Flint didn’t like the sound of that. Because if it took weeks to program, then it would take an equally long time to reprogram. Unless…

“Can we reset the system?” he asked.

“Not from out here. The system is designed for outside attacks, not an inside job. So everything about this system uses identification codes or locations to approve any changes. It doesn’t matter if you can spoof the system or use a code that you know might work from the inside. You actually have to
be
inside.”

Flint nodded. He remembered that from when he had tweaked the system. He had seen that information go by him, and hadn’t thought much about it.

Hacking the system from the inside was nearly impossible. It would take weeks just to break in. He had dismissed any inside hack as a near-impossibility.

He silently cursed himself. He knew that most security breaches were caused not by someone getting lucky or having incredible programming skills, but by an error in the assumptions of the security system’s designer.

He had compounded the error by failing to flag it.

Even though he had given himself a way in should something go wrong, he hadn’t planned for this. That way in was predicated on the idea of an outside hack, not an inside breach.

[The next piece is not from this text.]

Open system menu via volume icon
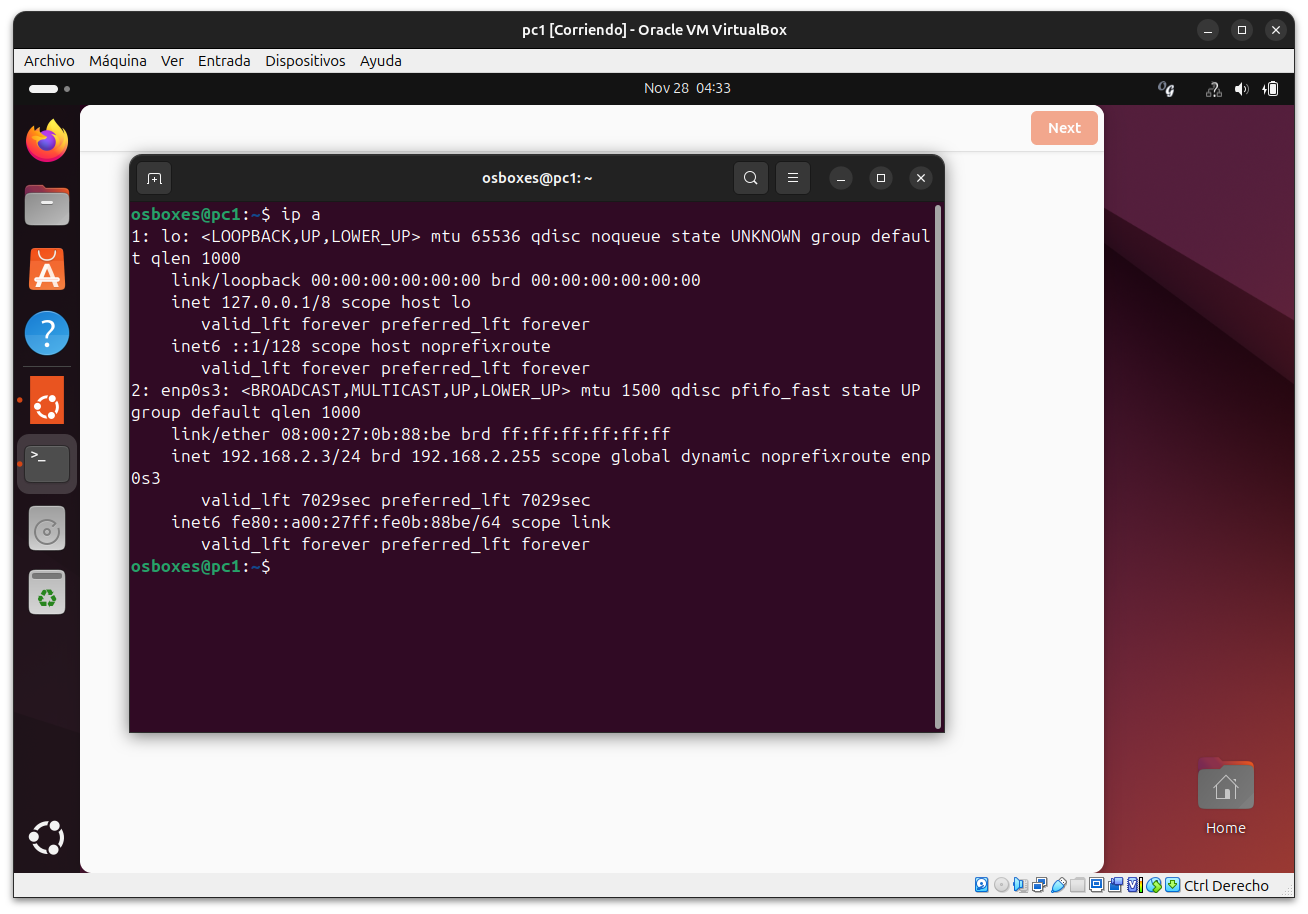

“How much of the system has been changed?” Flint asked.

“Everything,” she said. “The access points, the codes needed, the ways the system protects itself, it’s all been changed from the inside, and every time I try to touch it, I get knocked out of the system. Here, you try.”

Flint shook his head. “I don’t know what you’ve done, and I don’t want to make things worse. Just give me a quick tour.”

She did. She went through all of the pieces she had touched. Flint moved behind her and watched. He didn’t recognize anything anymore. Everything he knew about the system was wrong. He wondered if the outside access was wrong too. Maybe he wouldn’t need the United Domes identification.